• EXERCISE: Reproduce only the lines of the material below that start at the line containing "The height and" and stop at the line containing "Click the white car in the background". Keep both end lines.

• DATA TO USE:
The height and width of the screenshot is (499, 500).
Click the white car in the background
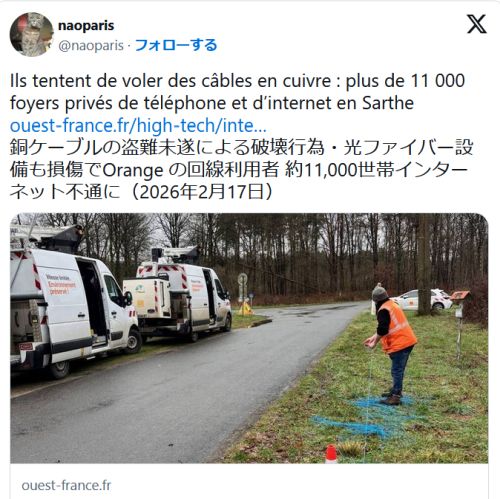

--

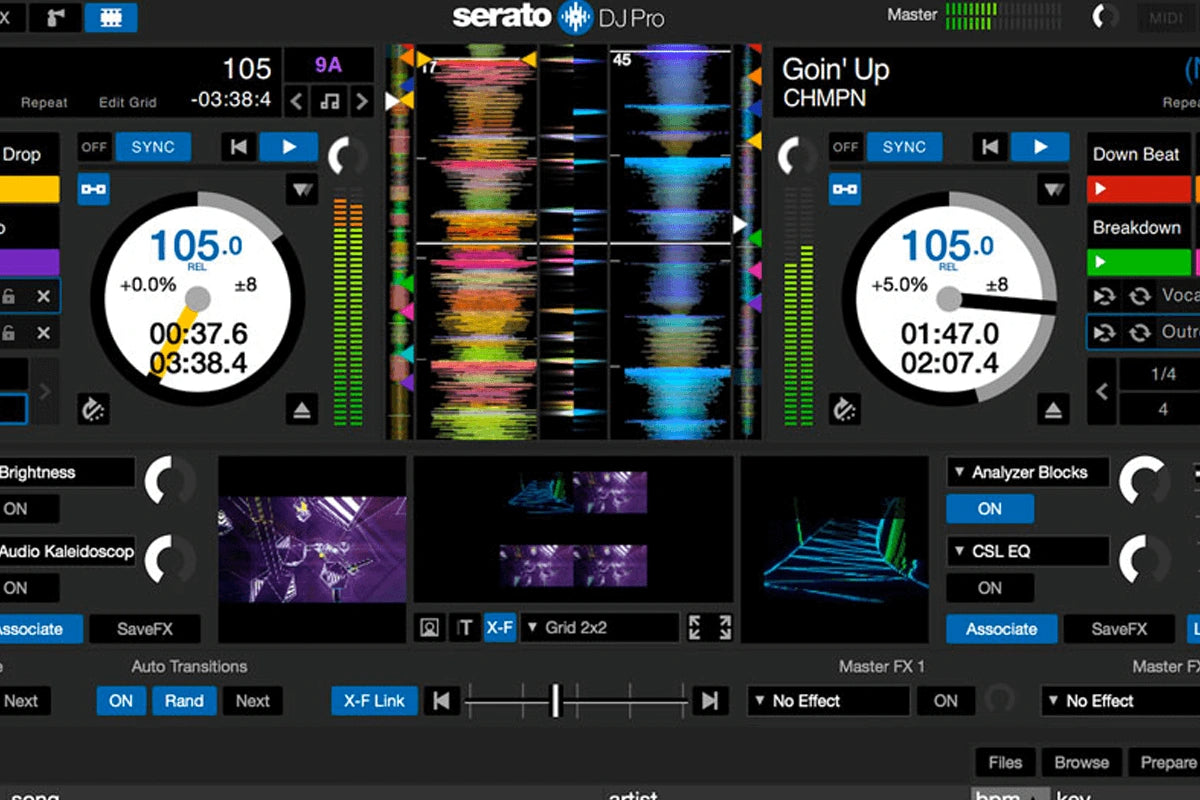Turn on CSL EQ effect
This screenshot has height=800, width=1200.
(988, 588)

• RESPONSE TO THE EXERCISE:
The height and width of the screenshot is (499, 500).
Click the white car in the background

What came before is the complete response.